Jumat, 12 Maret 2010

Pak Harto, Orde Baru, dan Supersemar

Entah sudah berapa banyak media yang menuliskan tentang kondisi Pak Harto saat ini, dan mengaitkannya dengan berbagai hal. Ada yang memihak, melawan, cover both sides, dan ada yang main aman berdiri di tengah.
Saya tidak ingin membahas kondisi Pak Harto saat ini, lagipula televisi sudah menyiarkannya setiap waktu, lengkap dari berbagai sisi yang coba dikupas, dan terus di-update lebih dari laporan perkembangan pasar modal atau nilai tukar Rupiah terhadap Dollar. RSPP, Cendana, Kalitan Solo, hingga Astana Giri Bangun terus dipantau oleh jurnalis, mereka tak ingin kehilangan moment, begitu juga khalayak.

_ _ _ _

Permintaan Tertulis A
Ringkaslah paragraf dalam kutipan halaman yang diawali "Saya tidak ingin membahas" menjadi versi yang lebih singkat dengan tetap mempertahankan fakta utamanya.

_ _ _ _

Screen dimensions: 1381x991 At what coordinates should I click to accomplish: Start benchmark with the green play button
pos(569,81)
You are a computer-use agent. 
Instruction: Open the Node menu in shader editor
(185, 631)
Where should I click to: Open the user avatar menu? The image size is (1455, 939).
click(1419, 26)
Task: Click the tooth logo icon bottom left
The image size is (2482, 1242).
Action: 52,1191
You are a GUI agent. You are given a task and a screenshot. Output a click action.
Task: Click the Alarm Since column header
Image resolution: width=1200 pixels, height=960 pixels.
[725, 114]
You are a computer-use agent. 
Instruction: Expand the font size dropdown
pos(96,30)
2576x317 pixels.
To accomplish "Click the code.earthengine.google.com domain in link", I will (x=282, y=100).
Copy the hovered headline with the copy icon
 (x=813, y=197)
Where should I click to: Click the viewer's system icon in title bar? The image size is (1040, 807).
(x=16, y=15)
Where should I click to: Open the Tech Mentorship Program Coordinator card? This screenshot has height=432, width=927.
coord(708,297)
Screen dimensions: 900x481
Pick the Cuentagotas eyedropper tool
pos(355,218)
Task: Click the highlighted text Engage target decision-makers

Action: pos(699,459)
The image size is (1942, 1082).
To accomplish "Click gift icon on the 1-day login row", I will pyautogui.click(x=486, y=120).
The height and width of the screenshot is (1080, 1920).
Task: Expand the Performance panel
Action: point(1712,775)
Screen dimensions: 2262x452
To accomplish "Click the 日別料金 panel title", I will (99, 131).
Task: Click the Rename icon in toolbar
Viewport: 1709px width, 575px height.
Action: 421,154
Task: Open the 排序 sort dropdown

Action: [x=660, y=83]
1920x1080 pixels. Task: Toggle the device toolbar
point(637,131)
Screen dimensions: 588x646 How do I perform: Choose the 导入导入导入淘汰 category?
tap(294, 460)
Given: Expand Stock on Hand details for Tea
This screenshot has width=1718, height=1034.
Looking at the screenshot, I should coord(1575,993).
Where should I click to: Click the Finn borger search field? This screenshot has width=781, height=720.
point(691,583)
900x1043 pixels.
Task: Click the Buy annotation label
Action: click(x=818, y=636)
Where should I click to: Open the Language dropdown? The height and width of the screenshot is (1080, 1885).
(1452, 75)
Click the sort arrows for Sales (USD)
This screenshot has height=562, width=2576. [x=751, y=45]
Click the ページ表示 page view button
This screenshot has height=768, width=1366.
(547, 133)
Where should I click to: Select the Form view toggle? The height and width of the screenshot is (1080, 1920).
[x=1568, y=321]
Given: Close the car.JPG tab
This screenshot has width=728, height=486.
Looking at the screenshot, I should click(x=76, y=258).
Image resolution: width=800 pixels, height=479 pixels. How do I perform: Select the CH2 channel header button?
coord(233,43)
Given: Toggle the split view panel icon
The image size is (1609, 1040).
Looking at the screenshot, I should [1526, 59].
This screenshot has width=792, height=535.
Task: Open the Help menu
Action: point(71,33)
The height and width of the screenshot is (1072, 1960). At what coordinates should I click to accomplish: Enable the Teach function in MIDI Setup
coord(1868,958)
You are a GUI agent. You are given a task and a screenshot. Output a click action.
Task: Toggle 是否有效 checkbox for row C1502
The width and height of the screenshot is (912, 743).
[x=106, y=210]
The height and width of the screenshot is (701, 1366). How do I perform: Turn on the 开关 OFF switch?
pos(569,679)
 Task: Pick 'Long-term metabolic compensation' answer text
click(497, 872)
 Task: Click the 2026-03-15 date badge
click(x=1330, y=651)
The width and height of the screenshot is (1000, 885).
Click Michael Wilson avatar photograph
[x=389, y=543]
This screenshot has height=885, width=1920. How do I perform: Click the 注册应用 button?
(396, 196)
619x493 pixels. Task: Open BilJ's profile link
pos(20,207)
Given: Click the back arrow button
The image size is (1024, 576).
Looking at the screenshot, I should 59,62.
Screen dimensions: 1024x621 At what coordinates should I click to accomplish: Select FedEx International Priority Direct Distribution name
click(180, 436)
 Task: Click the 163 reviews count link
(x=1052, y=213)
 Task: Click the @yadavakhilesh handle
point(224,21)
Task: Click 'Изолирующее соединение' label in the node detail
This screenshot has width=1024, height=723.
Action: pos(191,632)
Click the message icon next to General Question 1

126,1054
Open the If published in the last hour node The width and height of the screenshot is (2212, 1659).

_ _ _ _

Permintaan Tertulis B
Sajikan hanya bagian catatan dari baris yang memuat "Click the sort arrows for Sales (USD)" sampai dengan baris yang memuat "[x=1568, y=321]", kedua ujungnya termasuk, sebagai tabel Markdown. Gunakan kolom No dan Baris, dengan nomor urut di kolom No, dan abaikan baris kosong.

Jawaban Benar A
Penulis tidak ingin membahas kondisi Pak Harto saat ini. Lagi pula, televisi sudah terus-menerus menyiarkannya dari berbagai sisi, dengan pembaruan yang lebih sering daripada laporan pasar modal atau nilai tukar Rupiah terhadap Dollar. Jurnalis terus memantau RSPP, Cendana, Kalitan Solo, hingga Astana Giri Bangun agar tidak kehilangan momen, begitu pula khalayak.

Jawaban Benar B
| No | Baris |
|---|---|
| 1 | Click the sort arrows for Sales (USD) |
| 2 | This screenshot has height=562, width=2576. [x=751, y=45] |
| 3 | Click the ページ表示 page view button |
| 4 | This screenshot has height=768, width=1366. |
| 5 | (547, 133) |
| 6 | Where should I click to: Select the Form view toggle? The height and width of the screenshot is (1080, 1920). |
| 7 | [x=1568, y=321] |